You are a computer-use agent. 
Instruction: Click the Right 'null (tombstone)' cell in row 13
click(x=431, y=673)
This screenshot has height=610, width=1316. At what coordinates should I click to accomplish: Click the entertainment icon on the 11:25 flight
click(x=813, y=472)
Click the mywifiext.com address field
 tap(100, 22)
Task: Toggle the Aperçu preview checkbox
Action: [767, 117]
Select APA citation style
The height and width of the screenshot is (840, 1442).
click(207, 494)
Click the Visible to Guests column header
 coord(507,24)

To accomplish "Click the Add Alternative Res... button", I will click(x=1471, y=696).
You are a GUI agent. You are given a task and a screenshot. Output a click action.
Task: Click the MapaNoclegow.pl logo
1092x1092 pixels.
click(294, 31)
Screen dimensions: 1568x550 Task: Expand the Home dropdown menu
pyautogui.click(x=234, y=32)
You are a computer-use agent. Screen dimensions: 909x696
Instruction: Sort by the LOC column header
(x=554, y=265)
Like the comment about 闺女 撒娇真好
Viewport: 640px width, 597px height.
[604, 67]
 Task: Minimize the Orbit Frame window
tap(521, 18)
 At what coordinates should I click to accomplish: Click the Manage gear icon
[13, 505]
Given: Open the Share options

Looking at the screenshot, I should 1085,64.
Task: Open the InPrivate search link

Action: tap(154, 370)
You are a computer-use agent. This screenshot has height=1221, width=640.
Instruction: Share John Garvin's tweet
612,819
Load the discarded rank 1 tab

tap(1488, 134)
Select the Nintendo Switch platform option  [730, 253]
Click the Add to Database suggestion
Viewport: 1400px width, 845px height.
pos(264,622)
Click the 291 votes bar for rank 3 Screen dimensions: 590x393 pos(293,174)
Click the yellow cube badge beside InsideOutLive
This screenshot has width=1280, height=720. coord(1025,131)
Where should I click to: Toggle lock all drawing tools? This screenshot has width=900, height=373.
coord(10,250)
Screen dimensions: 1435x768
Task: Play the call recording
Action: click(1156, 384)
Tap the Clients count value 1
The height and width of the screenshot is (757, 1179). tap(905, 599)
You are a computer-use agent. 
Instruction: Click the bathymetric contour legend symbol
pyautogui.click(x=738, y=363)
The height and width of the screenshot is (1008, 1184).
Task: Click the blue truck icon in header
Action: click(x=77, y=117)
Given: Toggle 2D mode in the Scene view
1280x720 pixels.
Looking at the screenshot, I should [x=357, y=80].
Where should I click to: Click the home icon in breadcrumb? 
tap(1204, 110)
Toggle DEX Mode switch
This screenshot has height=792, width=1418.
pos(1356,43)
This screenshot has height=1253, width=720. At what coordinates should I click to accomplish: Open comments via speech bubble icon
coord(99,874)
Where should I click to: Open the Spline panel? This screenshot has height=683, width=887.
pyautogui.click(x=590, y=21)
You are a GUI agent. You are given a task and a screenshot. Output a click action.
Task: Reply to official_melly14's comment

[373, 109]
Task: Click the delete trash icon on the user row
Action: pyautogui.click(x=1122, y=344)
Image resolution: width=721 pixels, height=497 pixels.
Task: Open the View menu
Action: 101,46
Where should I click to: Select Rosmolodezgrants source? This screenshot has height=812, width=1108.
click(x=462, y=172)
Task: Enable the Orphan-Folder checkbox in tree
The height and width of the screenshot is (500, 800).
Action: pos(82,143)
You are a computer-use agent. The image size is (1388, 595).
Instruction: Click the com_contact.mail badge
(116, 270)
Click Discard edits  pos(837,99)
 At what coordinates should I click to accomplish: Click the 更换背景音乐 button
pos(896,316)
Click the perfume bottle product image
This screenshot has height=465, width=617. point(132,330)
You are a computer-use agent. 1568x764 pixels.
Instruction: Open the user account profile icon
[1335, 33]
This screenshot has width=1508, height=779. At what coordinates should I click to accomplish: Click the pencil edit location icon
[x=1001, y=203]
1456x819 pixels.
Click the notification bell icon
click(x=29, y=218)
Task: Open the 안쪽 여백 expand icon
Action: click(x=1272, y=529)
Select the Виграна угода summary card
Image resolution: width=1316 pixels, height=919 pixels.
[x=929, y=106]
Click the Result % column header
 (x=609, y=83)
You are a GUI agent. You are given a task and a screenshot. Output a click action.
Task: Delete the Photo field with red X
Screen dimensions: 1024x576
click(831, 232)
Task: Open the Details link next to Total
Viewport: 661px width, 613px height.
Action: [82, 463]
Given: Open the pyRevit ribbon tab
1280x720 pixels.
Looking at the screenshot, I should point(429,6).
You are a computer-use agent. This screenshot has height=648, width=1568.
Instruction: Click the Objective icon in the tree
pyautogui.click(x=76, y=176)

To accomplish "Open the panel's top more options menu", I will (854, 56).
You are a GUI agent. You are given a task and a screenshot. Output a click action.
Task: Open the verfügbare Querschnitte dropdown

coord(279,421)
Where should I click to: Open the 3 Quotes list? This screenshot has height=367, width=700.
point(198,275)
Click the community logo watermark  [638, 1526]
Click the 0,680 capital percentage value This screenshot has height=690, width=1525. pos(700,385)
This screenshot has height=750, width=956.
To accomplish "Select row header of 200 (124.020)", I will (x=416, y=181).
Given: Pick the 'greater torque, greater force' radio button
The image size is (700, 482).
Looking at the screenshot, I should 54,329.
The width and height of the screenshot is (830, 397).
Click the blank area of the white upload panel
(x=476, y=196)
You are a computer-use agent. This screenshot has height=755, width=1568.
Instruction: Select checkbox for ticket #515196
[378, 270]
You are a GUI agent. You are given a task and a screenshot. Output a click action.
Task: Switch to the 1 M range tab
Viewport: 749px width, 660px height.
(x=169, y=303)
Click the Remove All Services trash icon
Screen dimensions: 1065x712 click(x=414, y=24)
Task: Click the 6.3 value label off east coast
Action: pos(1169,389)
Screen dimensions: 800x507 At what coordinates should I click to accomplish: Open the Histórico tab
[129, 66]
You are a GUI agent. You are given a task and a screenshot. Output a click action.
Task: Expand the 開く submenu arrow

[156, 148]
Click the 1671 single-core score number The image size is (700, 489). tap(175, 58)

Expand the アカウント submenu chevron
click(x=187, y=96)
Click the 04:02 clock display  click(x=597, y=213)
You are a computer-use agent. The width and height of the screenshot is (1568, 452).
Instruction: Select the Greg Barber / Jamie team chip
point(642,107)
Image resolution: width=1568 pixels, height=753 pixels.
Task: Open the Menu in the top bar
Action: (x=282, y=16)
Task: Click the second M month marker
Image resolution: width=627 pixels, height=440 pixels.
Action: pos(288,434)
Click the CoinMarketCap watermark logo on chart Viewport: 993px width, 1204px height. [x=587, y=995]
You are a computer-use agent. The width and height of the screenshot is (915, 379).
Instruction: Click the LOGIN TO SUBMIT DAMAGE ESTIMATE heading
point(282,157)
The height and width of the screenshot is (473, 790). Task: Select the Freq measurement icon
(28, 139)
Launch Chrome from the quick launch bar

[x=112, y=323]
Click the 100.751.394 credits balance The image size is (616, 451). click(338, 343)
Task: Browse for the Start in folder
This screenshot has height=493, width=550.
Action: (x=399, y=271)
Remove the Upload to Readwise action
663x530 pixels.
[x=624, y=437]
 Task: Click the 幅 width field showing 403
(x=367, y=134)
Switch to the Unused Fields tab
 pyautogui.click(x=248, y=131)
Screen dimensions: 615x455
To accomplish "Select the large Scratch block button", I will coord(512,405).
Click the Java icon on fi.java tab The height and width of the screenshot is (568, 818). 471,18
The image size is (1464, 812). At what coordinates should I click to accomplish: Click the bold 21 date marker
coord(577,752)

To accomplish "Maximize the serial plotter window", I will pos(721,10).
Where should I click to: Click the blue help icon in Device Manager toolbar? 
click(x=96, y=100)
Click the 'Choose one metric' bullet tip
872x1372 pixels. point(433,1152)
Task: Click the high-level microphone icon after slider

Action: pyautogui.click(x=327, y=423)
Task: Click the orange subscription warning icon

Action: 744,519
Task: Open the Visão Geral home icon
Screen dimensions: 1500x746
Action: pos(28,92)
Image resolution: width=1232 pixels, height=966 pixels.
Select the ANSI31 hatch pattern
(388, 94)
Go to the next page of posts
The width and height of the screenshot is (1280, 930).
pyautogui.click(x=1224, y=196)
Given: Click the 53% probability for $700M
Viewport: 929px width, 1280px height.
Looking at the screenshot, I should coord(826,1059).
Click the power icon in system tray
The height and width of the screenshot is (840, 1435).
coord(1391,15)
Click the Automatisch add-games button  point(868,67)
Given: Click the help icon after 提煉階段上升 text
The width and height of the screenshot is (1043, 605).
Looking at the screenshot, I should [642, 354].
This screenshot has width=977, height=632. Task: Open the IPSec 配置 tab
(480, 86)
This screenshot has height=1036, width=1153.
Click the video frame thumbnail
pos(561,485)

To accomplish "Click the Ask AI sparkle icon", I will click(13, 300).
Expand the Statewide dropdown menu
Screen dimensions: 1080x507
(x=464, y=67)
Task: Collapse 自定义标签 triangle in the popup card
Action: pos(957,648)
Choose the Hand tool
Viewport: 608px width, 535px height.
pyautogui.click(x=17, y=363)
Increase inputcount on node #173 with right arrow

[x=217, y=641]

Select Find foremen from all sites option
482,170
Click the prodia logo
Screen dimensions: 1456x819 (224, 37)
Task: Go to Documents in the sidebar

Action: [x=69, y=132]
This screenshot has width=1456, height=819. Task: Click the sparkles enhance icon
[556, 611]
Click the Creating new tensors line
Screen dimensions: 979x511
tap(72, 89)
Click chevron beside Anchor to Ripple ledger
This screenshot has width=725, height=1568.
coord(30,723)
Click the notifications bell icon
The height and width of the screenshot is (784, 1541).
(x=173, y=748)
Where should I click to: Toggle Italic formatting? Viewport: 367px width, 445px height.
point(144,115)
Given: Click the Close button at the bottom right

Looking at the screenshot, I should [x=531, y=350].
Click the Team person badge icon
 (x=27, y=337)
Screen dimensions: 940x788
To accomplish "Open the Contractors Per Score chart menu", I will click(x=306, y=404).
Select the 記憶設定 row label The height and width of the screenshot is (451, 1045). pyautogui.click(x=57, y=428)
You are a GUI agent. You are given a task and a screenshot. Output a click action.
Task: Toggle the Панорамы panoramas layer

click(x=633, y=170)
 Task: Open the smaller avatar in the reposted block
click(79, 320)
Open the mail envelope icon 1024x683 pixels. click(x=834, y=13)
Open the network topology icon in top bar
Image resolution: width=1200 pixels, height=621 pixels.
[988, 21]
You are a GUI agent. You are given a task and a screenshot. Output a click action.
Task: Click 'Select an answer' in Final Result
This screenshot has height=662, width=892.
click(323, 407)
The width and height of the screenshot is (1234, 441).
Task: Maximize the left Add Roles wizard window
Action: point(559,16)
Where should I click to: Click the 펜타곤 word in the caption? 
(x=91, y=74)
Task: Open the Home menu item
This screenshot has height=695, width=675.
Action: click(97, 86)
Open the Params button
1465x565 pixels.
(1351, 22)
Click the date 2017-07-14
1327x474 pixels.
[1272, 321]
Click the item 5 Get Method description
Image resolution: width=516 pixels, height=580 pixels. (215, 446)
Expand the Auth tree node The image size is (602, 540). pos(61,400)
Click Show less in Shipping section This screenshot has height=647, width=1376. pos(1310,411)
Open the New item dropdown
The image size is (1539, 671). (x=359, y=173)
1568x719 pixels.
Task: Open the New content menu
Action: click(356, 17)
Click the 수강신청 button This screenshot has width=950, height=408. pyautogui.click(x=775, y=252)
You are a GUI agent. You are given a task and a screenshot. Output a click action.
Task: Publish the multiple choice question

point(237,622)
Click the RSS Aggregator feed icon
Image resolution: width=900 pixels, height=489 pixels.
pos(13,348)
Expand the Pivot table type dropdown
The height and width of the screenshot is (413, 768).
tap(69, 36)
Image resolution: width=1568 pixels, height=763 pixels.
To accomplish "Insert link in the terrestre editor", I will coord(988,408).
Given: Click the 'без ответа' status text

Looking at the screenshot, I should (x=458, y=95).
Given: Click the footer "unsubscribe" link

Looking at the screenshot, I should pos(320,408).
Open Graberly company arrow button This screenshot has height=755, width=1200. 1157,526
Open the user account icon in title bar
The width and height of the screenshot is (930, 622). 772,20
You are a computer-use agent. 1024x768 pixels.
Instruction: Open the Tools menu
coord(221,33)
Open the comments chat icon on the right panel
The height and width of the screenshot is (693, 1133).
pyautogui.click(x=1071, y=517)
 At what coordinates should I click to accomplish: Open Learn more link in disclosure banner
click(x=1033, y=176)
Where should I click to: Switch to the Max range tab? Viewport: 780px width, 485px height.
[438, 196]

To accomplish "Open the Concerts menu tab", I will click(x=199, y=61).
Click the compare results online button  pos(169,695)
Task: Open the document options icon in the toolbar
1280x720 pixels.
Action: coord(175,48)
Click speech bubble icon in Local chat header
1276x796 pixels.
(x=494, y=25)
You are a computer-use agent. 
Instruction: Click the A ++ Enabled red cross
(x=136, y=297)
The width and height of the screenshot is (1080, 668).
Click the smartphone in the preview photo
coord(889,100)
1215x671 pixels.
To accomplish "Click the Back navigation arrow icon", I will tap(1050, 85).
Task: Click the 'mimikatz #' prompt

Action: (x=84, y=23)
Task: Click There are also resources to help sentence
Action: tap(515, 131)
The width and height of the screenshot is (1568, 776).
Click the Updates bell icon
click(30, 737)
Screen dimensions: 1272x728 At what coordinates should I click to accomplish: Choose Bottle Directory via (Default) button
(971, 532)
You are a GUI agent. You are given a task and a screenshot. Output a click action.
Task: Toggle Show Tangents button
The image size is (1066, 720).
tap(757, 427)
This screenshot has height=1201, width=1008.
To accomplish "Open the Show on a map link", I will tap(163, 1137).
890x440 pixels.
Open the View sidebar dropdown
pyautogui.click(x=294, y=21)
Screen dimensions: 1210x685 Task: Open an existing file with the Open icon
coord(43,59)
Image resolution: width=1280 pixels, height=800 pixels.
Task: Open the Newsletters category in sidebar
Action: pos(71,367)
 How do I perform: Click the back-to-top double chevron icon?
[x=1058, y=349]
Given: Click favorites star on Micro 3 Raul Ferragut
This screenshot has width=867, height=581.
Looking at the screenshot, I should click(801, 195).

Task description | Scan the listing above and identify each line holding the string "watermark"; copy every such line.

Your response |
Click the community logo watermark  [638, 1526]
Click the CoinMarketCap watermark logo on chart Viewport: 993px width, 1204px height. [x=587, y=995]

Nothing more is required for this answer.